Speaking at the launch of the community piggery project in ward 9 and 12 as well as a solar-powered “40 000 litre” borehole Ambassador Bong-Kae said Korea is now transforming to a climate smart agriculture by securing sustainable food security under climate change.

This is why the ambassador thinks Korea will be the best partner for Zimbabwe in agriculture.

He said the National Development Strategy 1 (NDS1) prioritises improving food self-sufficiency and retaining the country’s regional breadbasket status.

“The NDS1 also focuses on enhancing the resilience and sustainable agriculture by continuous learning and experimentation.

“The Government is also promoting agricultural mechanisation, farm structures and irrigation technologies,” he said.

“My embassy and myself will continue to make utmost efforts to facilitate the cooperation. As mentioned in the, Zimbabwean Government puts the priority on.

“At least 42 families in Bindura have benefited from the piggery project. As the people of Bindura actively participated in the program, it is my firm belief that they are worth boasting of as front-runners to build capacity for small holder farmers.”

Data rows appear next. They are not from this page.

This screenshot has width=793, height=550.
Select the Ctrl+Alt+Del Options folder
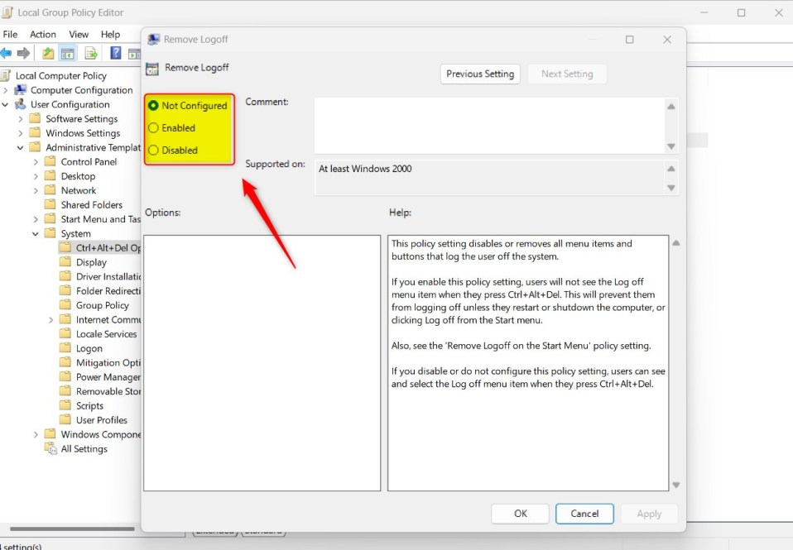[100, 247]
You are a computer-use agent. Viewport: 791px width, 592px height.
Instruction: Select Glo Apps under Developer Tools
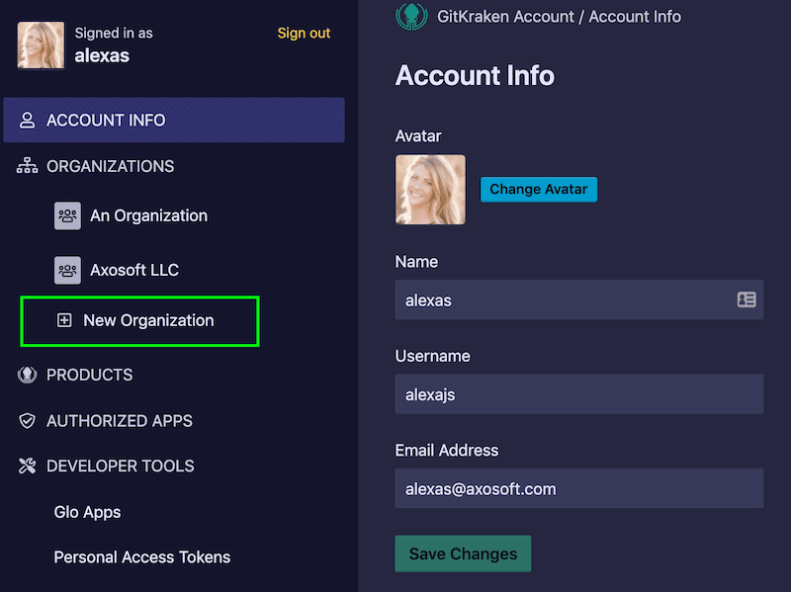(x=87, y=512)
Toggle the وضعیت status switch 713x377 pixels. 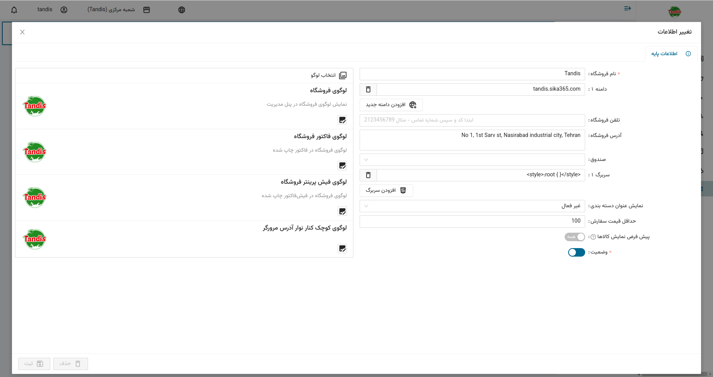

He said in 2016, the Korea Program for International Cooperation in Agricultural Technology (KOPIA) Centre in Zimbabwe implemented numerous projects. The projects include providing technology for the production of food and agricultural products, developing technologies in crop, horticulture, and livestock sectors for productivity improvement.

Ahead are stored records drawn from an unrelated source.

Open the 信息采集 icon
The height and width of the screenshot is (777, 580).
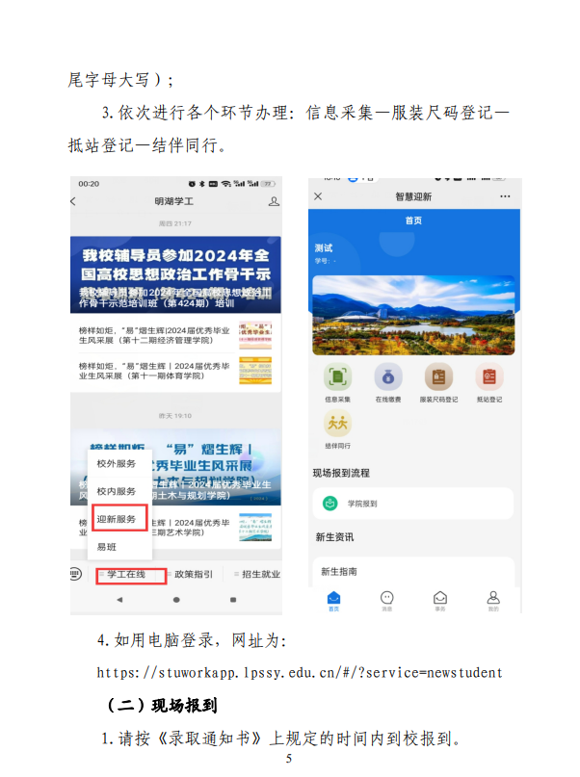(337, 376)
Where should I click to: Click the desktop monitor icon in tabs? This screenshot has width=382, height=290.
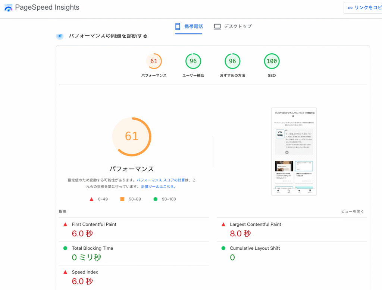pyautogui.click(x=217, y=26)
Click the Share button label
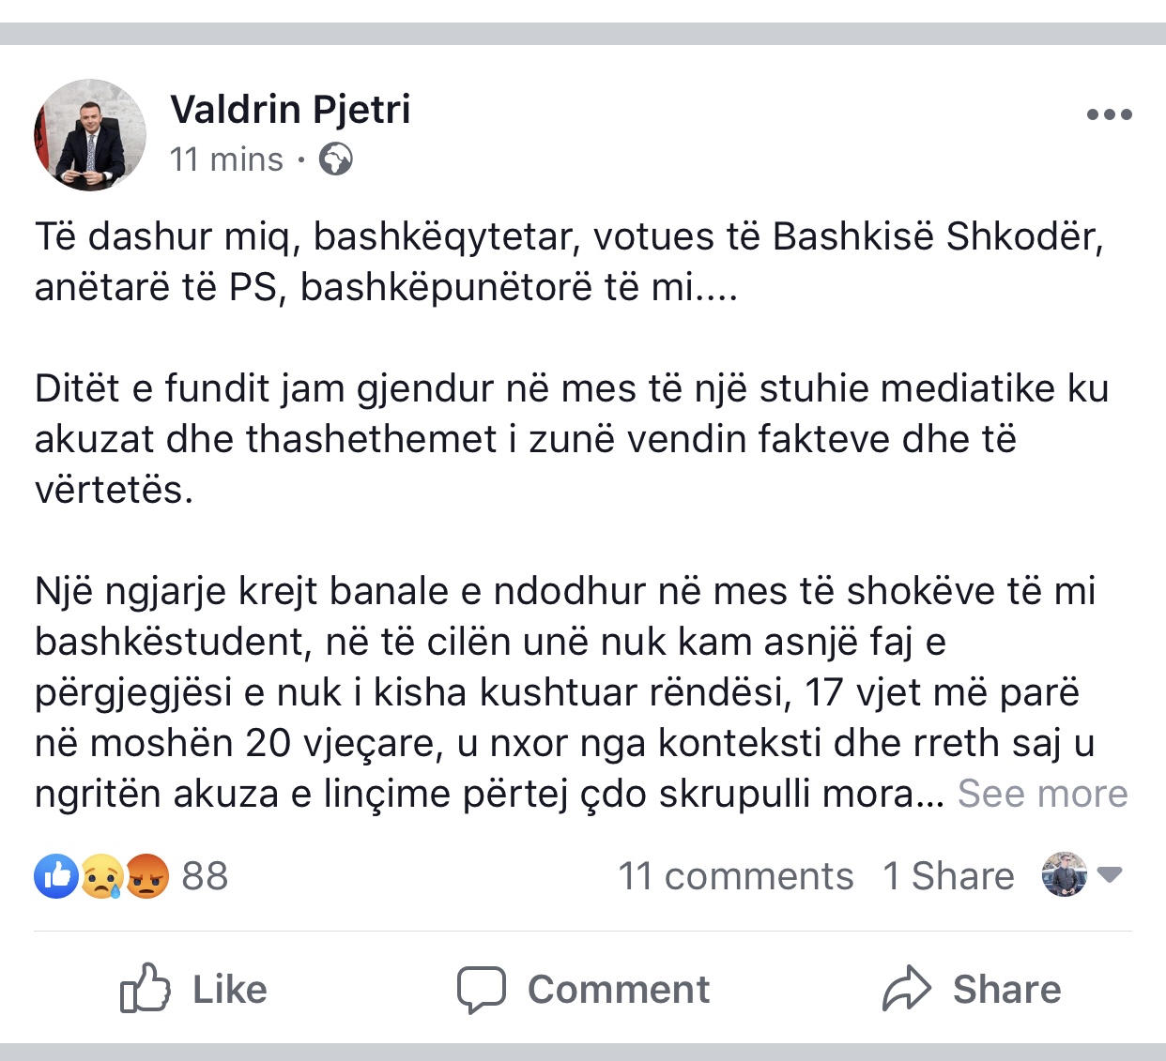 tap(1006, 990)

Ambassador Bong Kae commended the country for active procurement and roll out of the Covid-19 vaccination and being amongst top countries in sub-Saharan Africa.

Officially opening the projects Minister of State for Provincial Affairs Senator Monica Mavhunga said the “Saemaul Undong” programme compliments the Government policies aimed at achieving an empowered and prosperous upper middle-income society by 2030.

She said the second republic is not leaving anyone behind through empowering women and the youth by creating employment, increasing incomes and promoting food security.

The bilateral cooperation between Gyeongsangnam-do and Mashonaland Central is deep, she said.

“The partnership between Gyeongsangnam-do province and Ushongani village in Bindura which started in May 2016 has played a critical role in sharing Korea’s development experience with this province,” she said.

“The national agenda seeks to transform the livelihood of people to an upper middle income status by 2030. The piggery pass-on project continues to extend its coverage.”

Minister Mavhunga commended the commitment and selfless participation by the groups involved.

She challenged group members to embrace the patriotic spirit of the saemaul movement and work hard for the benefit of the community.

“We are grateful for the continued support in various areas including health remodelling at clinics in Chiveso, Vonabo, Chinyani, Glamorgan and Muliti. I believe that Korea and Zimbabwe have great potential to further enhance our cooperation in agriculture and food security,” said Senator Mavhunga.

“The Ushongani-Saemaul Undong Centre has become a training hub for life skills development for the province and beyond. We also received support in the improvement of the Bindura casualty unit.

“I want to remind you that this unity project represents a friendship between Korea and Zimbabwe.”